Selbst Ausländer vertrauen den Schweizern und ihren Waffen, die als zuverlässig gelten. Es geht dabei vor allem um jene Messer, die als Swiss Army Knives oder Schweizer Offiziersmesser weltweit gefragt sind. Zwar ungeeignet zur Kriegführung, eignen sie sich aber durchaus für kleinere Messerstechereien, handwerkliche Schnitzkunst oder das Pellen von Wurst. Je nach Vorliebe.

Das Armeemesser steht ebenso symbolisch für Schweizer Lebensart wie Käse, Züge, Uhren und Schokolade. Und der Messerhersteller Victorinox weitet sein Programm noch aus. Neu im Sortiment ist unter anderem das Swiss Army Duschgel. Mit den Duftnoten des Waldes bringe es eine "archaische Entschlossenheit" zum Ausdruck, teilt er mit. Außerdem stehe es für "Wärme und Frische" und sei auch als Parfüm erhältlich.
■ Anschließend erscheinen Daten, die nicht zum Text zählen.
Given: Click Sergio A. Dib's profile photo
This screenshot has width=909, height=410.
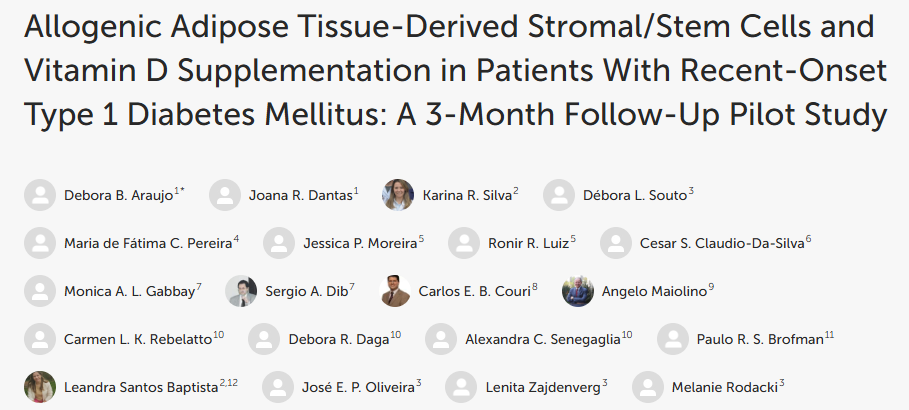Looking at the screenshot, I should pos(241,291).
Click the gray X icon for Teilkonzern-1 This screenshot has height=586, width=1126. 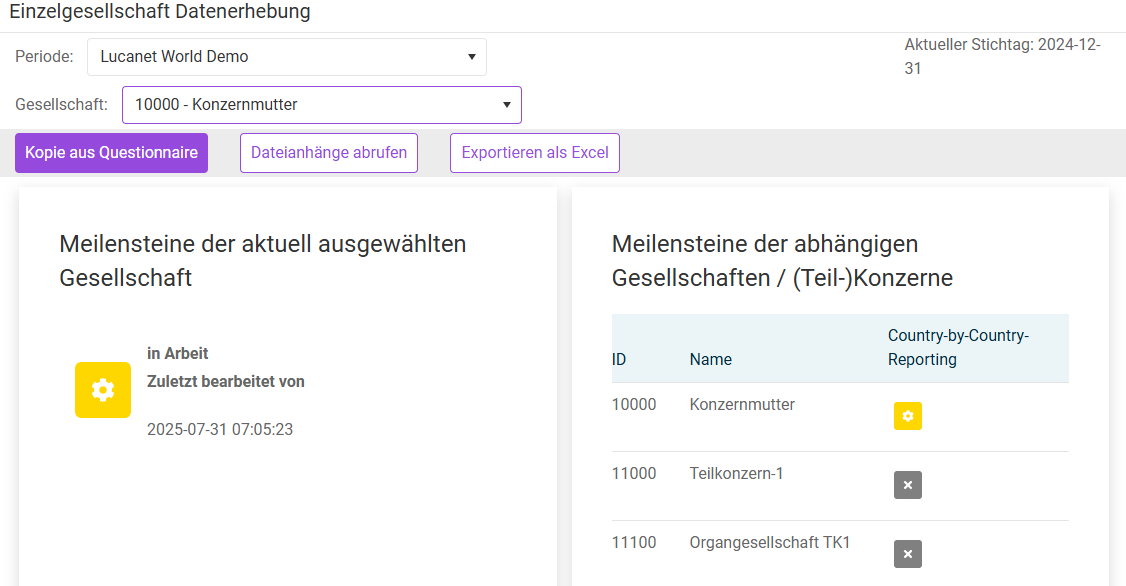tap(907, 485)
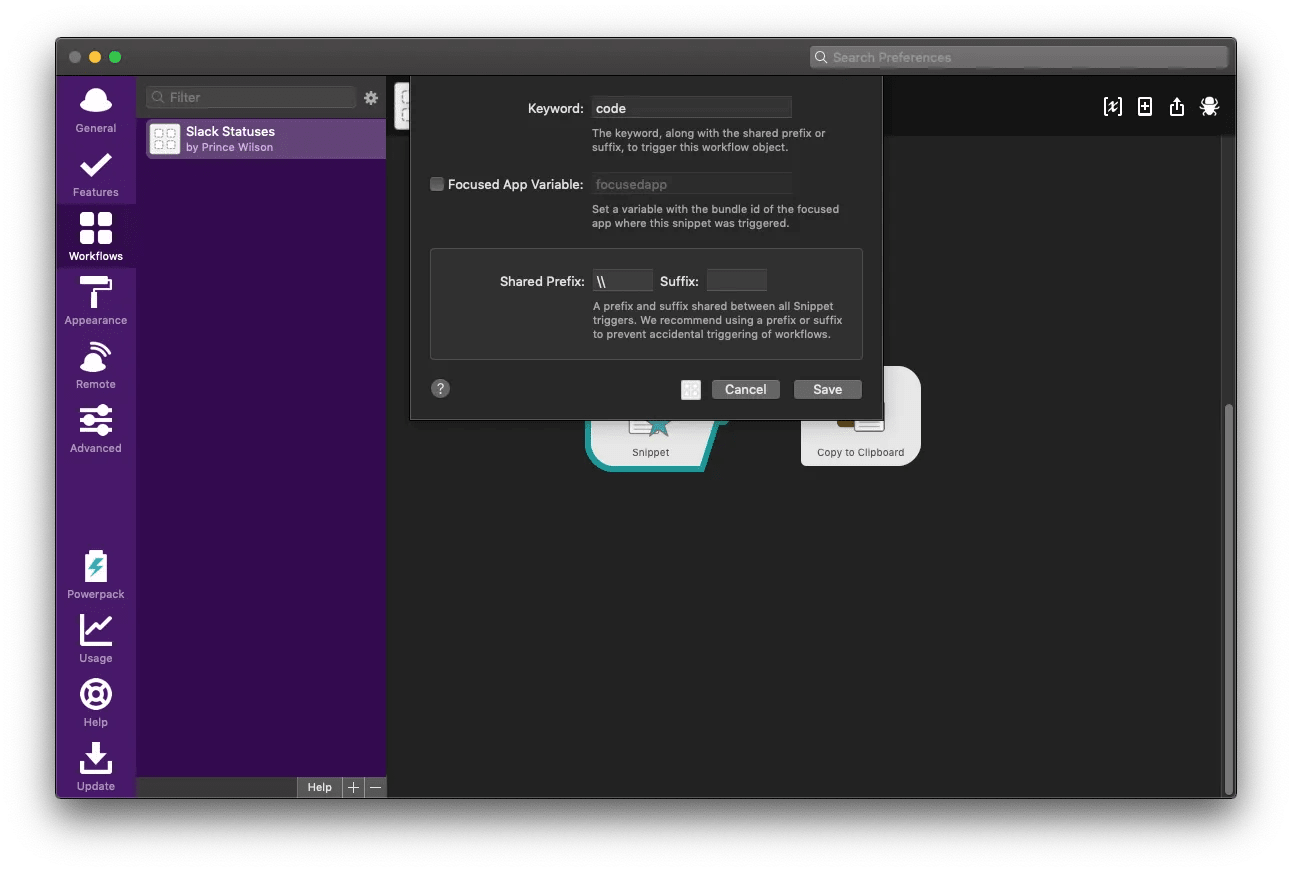Viewport: 1292px width, 872px height.
Task: Click the workflow list gear settings icon
Action: click(x=371, y=98)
Line extension heißt es, wenn bekannte Marken auf neue Produkte übertragen werden. Und es ist konsequent, dass man sich in der Schweiz angesichts des wegbröckelnden Kerngeschäfts in den Sparten Steuervermeidung und Bankgeheimnistuerei nach Alternativen umsieht. Aber Swiss Army Duschgel? Es spräche nicht gerade für die Kampfkraft einer Truppe, wenn sie ihre Entschlossenheit durch die Anschaffung von Wellnesszubehör unter Beweis stellen müsste. Heute gibt’s Duschgel, morgen womöglich den Original Schweizer Offizierswaschlappen. Natürlich ist es morgens im Badezimmer lauschiger als, sagen wir, an der Nordflanke des Matterhorns. Aber will ein Armeeausrüster wirklich Warmduscher beliefern, die irgendwie nach Natur duften wollen?